Gradient Descent for logistic regression prrof

Hello . I saw the gradient descent term for logistic regression , and I tried to derive the derivative term myself , but I think its quite different from whats shown in the course . Could anyone help ?

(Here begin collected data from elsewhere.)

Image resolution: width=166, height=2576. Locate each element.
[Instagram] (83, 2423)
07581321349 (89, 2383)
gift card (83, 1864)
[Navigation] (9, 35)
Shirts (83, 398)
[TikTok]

i have solved it in rough , but the last line is what i came up with . The issue is there is a β€˜x’ term with(1-y) and there is also the exponential term in the numerator

If you post your derivation, perhaps someone with a calculus background will comment on it.

Hi @HMDPatil

Model Setup
Input: x^{(i)} \in \mathbb{R}^n
Parameters: w \in \mathbb{R}^n, b \in \mathbb{R}
Label: y^{(i)} \in \{0, 1\}
Prediction: \displaystyle \hat{y}^{(i)} = \sigma(z^{(i)}) = \frac{1}{1 + e^{-z^{(i)}}}, where z^{(i)} = w^\top x^{(i)} + b, z^{(i)} \in \mathbb{R}

The loss for a single example is

\mathcal{L}^{(i)} = - y^{(i)} \log(\hat{y}^{(i)}) - (1 - y^{(i)}) \log(1 - \hat{y}^{(i)}).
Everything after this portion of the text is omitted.